:: INPUT

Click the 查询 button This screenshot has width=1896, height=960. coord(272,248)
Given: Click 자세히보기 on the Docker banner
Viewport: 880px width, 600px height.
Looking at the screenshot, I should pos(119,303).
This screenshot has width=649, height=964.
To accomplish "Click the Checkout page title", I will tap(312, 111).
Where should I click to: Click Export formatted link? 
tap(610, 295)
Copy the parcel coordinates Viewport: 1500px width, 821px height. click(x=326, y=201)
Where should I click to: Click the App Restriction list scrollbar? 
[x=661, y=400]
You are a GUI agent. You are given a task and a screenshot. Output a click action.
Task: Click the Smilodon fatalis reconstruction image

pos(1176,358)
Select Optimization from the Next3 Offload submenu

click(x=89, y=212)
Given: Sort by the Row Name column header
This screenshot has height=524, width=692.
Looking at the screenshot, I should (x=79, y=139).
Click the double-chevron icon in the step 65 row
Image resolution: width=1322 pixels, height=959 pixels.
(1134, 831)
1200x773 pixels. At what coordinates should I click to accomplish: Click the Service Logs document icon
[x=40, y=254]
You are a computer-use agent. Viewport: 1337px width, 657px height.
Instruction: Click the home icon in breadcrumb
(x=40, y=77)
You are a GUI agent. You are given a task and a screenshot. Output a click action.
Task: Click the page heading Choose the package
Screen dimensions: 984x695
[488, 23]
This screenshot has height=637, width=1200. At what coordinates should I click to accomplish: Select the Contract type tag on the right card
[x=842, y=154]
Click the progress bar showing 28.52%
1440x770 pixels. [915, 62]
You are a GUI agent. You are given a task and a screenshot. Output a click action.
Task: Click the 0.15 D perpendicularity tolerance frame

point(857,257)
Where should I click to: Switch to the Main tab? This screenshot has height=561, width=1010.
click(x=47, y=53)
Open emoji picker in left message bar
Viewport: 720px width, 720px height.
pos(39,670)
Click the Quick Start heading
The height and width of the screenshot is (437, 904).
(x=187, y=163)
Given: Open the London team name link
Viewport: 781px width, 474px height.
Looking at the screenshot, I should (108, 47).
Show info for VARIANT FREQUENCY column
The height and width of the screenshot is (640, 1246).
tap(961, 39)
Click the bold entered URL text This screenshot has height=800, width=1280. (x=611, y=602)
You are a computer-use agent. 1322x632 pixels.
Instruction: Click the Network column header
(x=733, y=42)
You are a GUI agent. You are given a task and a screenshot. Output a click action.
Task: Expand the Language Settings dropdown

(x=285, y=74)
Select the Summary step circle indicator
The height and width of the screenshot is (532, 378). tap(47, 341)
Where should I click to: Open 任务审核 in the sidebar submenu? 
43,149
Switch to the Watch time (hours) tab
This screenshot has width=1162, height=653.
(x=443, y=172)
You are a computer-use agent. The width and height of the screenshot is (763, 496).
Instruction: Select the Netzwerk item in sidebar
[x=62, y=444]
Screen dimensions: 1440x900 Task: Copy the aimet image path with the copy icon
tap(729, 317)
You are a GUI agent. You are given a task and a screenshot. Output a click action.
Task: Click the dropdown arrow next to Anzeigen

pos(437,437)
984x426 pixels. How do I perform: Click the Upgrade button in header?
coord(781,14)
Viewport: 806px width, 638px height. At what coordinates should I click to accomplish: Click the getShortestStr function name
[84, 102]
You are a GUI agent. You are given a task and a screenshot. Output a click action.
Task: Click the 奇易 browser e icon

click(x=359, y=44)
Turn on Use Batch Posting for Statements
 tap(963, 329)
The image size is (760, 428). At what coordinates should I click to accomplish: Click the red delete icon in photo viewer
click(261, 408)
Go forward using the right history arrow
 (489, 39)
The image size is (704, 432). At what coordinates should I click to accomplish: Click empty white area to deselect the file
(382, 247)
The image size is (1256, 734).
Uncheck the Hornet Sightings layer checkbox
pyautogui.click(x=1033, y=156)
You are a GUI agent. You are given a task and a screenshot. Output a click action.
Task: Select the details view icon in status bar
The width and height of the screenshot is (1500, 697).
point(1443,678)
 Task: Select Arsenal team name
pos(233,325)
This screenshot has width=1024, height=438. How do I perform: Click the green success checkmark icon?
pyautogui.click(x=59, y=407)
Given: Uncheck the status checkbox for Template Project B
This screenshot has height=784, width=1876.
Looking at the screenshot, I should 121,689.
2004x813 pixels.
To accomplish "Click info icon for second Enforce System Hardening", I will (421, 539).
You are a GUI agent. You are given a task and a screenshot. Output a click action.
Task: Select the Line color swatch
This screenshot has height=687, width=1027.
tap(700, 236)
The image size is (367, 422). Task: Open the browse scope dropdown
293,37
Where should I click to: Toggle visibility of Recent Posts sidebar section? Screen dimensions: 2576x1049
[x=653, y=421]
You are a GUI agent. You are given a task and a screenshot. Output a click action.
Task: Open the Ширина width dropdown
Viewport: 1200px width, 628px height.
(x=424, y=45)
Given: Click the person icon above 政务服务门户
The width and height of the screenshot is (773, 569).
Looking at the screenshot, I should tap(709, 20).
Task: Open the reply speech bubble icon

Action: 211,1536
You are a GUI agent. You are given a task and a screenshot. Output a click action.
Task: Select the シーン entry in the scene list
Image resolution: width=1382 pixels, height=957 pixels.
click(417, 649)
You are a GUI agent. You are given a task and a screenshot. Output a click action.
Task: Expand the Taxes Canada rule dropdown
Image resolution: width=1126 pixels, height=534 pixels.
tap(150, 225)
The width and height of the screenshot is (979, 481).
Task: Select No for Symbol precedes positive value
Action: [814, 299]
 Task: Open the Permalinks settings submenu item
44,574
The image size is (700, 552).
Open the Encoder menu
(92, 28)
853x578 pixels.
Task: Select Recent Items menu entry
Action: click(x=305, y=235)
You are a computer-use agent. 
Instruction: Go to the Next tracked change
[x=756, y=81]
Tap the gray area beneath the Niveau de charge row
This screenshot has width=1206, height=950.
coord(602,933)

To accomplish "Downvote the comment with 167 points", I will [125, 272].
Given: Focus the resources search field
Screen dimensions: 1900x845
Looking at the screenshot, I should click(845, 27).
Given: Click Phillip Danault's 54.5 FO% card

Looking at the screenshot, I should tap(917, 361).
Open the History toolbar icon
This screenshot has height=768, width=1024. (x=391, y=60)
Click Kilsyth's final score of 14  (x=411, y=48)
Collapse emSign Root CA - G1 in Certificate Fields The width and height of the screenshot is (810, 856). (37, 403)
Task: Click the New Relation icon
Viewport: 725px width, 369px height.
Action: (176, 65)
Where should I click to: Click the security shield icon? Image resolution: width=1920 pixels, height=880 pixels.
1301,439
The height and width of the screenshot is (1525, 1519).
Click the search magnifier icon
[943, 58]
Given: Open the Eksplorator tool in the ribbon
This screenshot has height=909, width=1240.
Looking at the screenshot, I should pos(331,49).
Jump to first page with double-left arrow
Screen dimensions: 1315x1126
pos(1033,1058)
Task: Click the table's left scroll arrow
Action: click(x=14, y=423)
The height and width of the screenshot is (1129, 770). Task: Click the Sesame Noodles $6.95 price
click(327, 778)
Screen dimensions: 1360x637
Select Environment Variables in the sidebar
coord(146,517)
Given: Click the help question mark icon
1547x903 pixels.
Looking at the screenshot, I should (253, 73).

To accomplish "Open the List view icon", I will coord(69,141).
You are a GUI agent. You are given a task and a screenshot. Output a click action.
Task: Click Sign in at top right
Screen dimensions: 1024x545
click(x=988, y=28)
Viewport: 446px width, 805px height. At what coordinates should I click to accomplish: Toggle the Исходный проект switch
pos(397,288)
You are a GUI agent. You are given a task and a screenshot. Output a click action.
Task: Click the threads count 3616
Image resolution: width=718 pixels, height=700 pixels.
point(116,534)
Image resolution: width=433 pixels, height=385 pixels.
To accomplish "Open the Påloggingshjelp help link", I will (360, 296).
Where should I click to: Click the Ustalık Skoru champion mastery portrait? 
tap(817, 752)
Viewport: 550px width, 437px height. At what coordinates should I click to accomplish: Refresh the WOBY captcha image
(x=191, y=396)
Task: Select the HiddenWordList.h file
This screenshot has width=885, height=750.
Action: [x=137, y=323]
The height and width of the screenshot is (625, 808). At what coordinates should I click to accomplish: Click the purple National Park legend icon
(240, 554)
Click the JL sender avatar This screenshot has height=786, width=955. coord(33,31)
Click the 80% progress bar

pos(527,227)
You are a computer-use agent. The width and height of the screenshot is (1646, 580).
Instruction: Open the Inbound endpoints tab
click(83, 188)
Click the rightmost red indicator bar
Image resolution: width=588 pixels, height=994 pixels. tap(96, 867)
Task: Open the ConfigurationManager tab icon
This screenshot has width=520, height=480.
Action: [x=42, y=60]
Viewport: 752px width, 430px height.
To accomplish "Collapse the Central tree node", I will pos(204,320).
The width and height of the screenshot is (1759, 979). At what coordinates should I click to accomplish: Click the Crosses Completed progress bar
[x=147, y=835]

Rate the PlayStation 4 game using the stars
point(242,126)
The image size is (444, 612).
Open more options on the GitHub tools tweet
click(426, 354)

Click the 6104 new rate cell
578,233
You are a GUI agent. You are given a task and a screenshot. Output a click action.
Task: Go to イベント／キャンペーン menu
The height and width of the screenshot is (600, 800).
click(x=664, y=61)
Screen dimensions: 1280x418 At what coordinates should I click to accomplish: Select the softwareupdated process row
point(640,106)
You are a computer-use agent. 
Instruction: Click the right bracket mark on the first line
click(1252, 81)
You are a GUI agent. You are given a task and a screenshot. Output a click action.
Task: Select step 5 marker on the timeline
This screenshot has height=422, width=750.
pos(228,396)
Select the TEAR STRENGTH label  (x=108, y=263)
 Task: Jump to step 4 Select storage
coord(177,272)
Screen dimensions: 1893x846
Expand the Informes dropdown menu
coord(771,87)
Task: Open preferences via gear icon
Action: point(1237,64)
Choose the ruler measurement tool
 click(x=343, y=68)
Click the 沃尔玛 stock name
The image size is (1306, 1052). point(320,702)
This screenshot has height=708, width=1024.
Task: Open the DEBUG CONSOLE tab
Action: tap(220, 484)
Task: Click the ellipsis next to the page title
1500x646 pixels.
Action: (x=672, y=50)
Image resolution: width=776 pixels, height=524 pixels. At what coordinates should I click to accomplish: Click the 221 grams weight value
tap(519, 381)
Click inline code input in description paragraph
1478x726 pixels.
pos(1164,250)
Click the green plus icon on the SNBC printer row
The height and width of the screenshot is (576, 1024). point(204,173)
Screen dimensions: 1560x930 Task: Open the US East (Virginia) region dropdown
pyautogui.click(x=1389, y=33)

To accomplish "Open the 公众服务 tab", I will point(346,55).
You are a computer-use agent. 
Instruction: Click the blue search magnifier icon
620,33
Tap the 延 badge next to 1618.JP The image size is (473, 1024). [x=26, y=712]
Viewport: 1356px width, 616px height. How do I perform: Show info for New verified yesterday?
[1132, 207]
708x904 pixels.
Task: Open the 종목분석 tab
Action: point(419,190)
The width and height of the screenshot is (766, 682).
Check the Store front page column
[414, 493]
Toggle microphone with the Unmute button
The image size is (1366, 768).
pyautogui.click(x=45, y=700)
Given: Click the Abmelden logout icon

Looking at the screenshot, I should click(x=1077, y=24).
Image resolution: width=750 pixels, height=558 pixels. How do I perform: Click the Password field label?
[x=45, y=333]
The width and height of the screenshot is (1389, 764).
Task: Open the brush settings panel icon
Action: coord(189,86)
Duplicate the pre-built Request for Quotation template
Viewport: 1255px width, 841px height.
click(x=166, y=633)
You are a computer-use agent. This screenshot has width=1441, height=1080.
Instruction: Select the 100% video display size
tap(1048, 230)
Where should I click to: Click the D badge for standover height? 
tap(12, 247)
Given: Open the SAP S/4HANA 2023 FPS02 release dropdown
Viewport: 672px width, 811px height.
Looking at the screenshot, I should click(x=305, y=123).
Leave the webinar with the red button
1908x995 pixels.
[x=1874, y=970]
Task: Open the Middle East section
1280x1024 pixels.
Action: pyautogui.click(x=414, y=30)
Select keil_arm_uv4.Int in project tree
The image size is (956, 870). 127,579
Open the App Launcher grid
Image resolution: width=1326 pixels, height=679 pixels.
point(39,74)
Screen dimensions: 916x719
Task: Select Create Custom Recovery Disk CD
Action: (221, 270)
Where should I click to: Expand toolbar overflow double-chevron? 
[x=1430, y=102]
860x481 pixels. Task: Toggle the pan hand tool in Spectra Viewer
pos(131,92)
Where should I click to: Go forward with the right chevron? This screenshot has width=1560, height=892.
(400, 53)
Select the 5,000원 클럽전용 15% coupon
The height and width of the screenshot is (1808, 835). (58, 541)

::::

* **WHAT IS NEEDED**: Would you copy out each line of the records above where the word "title" occurs?

* **SOLUTION TO THIS EXERCISE**:
To accomplish "Click the Checkout page title", I will tap(312, 111).
Task: Click the ellipsis next to the page title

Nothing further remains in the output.